To specify the value you have to specify the access value as decimal number between " double-quote characters.
5. Trouble shooting installation
There are some typical errors that we have committed during test installations. Here we list these mistakes together with the solution.
After successful compilation and installation the test program resulted Module Specific error:
# scriba testbdbtransaction.bas
(0): error 0x80000002:Extension specific error
The reason for this failure is that the example program tries to test the transactional behavior of the module bdb. The transaction handling is not automatically started. In order to have transaction support you have to insert the lines:
flags (
init_lock yes
init_log yes
init_mpool yes
init_txn yes
)
into the ScriptBasic configuration file and compile the configuration file to binary format.
After we have inserted these lines into the configuration file we still got the same error. The reason was that the transactional lock and log files were not yet present. In order to create these you have to tell the Berkeley Database to automatically create the files if they are not present to reach this you have to insert the line
flags (
create yes
)
into the configuration file. This is needed even if the flag bdb::Create was used in the bdb::Open statement. The flag says to create the database file itself, but does not order the Berkeley Database to automatically create the log and lock files for the transactions.
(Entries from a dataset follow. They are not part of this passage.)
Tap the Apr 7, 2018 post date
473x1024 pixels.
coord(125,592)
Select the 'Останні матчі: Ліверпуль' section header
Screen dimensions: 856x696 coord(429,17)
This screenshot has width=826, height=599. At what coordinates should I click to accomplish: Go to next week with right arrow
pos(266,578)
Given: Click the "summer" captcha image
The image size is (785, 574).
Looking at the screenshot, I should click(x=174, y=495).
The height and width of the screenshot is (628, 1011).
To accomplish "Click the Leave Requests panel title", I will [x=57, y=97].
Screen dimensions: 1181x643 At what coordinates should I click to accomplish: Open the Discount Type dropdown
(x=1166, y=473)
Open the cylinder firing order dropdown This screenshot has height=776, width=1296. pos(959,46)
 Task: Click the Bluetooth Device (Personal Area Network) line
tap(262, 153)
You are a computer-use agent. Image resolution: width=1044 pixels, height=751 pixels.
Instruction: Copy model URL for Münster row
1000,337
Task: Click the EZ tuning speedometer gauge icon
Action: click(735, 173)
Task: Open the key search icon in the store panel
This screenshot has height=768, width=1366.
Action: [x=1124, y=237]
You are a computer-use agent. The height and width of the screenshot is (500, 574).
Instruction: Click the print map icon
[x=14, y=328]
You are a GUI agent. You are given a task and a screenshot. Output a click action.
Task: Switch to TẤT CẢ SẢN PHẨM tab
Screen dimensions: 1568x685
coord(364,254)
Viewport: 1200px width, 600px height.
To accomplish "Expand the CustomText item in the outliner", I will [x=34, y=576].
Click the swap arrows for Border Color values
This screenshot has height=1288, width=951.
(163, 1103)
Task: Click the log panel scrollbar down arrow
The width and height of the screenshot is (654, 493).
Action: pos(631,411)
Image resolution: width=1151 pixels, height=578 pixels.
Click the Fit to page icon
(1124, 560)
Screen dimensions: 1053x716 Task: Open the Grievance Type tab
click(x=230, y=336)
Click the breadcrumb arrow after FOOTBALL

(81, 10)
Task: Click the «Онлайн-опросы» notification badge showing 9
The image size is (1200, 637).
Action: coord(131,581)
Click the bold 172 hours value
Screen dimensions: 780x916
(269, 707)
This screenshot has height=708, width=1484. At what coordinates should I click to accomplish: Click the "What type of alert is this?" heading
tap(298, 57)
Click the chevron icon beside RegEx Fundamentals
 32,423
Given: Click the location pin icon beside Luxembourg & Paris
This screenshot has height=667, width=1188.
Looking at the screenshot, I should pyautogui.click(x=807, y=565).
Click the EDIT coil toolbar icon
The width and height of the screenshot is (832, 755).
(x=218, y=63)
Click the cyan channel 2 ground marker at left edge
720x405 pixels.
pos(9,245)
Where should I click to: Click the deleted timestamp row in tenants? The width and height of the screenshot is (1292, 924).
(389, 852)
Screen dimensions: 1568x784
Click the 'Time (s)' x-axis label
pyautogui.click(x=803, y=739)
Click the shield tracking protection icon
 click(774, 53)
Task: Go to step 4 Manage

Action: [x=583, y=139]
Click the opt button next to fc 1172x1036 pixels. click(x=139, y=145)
6. Berkeley DB Module Functions Reference
To use the module the basic program should include the file bdb.bas. To do this the program should contain the line
include bdb.bas
somewhere at the start of the code. Note that there are no double quote characters before and after the file name. This tells the interpreter that the include file is located in a module include directory. This include file contains all the declarations that are needed to use the bdb functions.
The program using the module should call the functions declared in the include file. The binary library file is loaded when the first function call is executed.
The Berkeley DB has a very simple database model. A database is a collection of keys and assigned values. Keys and values are byte arrays. The program using the bdb can insert a key/value pair into a database, retrieve a value knowing the key, delete certain or all pairs with a given key or update the value assigned to a key. The programmer can work with several databases at a time.
If you are an experienced data base programmer, who uses SQL databases for a long time you may find it cumbersome. However you may notice after a while that all these structures are just the basic structures that an SQL database running a Windows NT service or UNIX daemon listening on some TCP port may use. You can perform all operation using the Berkeley DB that you can do with an SQL database with some extra work. On the other hand you may get a faster program.
The ScriptBasic module bdb delivers functions that can use the simple database. These are detailed in the following sections.
6.1. Open
DB = bdb::Open(DataBase,type,flags,unixmode)
This function opens a database and returns a handle to it. This handle is a string of four or eight bytes on 32bit and 64bit machines. The actual value of this string contains the bytes of the pointer to the opened database structure that the Berkeley subsystem returns. Pass this variable as argument to subsequent database handling functions and better do not play around with it. Altering it will almost certainly result process failure or more serious damage. You can copy this value from one variable to another, pass it to user defined functions.
Do not depend on the actual value of the handle as later versions of the module may alter the way it handles the database handles.
The argument DataBase should be a string specifying the name of the database file. This is either an absolute file name, or a relative file name. The actual location of the database file depends on the configuration of the underlying Berkeley DB system.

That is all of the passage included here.